Préoccupé par ce stylisme recherché, Fiorenza en oublie son intrigue et échoue à entretenir le moindre suspense. En dépit d’une silhouette menaçante portant gants de cuir noir et imperméable, les liens avec le giallo s’effilochent au fur et à mesure de la projection et le film se transforme, peu à peu, en un polar mollasson agrémenté d’une prévisible romance.

La résolution de l’enquête, banale et attendue, ne surprendra guère les habitués, d’autant que le cinéaste s’en désintéresse rapidement pour se perdre dans des prétentions « arty » et « auteurisantes » mal à propos. Les dialogues rarement inspirés et l’inévitable bande originale jazzy qui use et abuse d’un saxophone plaintifs sont d’autres bémols à imputer à ce long-métrage certainement plus prometteur sur le papier qu’effectif à l’écran.
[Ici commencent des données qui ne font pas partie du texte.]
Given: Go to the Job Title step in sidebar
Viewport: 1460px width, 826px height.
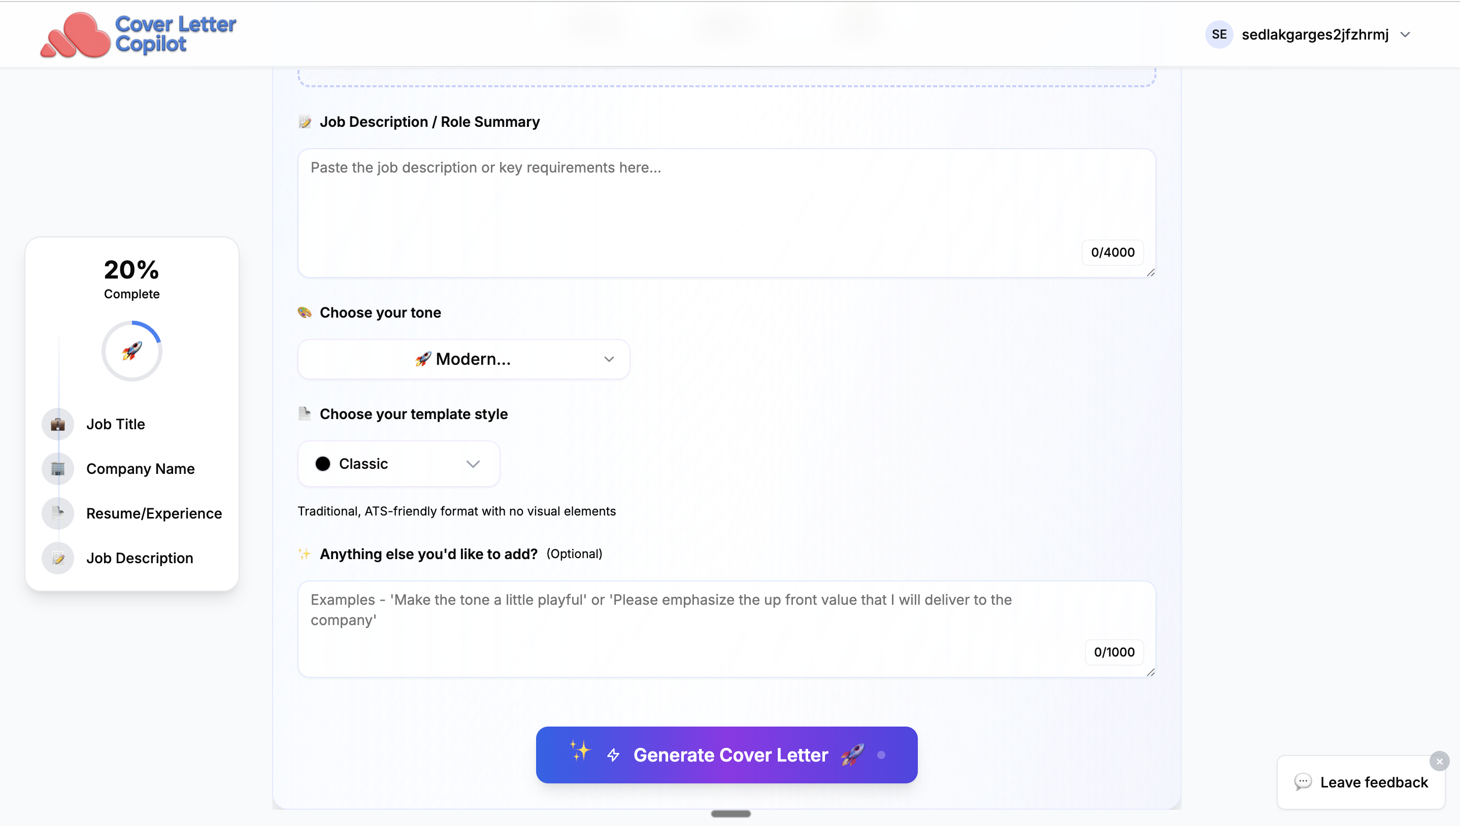Looking at the screenshot, I should 116,424.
Le casting, composé essentiellement d’acteurs de télévision comme Marina Suma et Richard Hatch, n’est guère plus palpitant mais l’amateur pointera cependant la présence de Barbara Cupisti, précédemment aperçue dans L’EVENTREUR DE NEW YORK ou BLOODY BIRD.

Sans être un complet ratage, DARK BAR constitue une véritable déception et confirme tout le mal qu’on peut généralement penser du « neo giallo » des années ’80.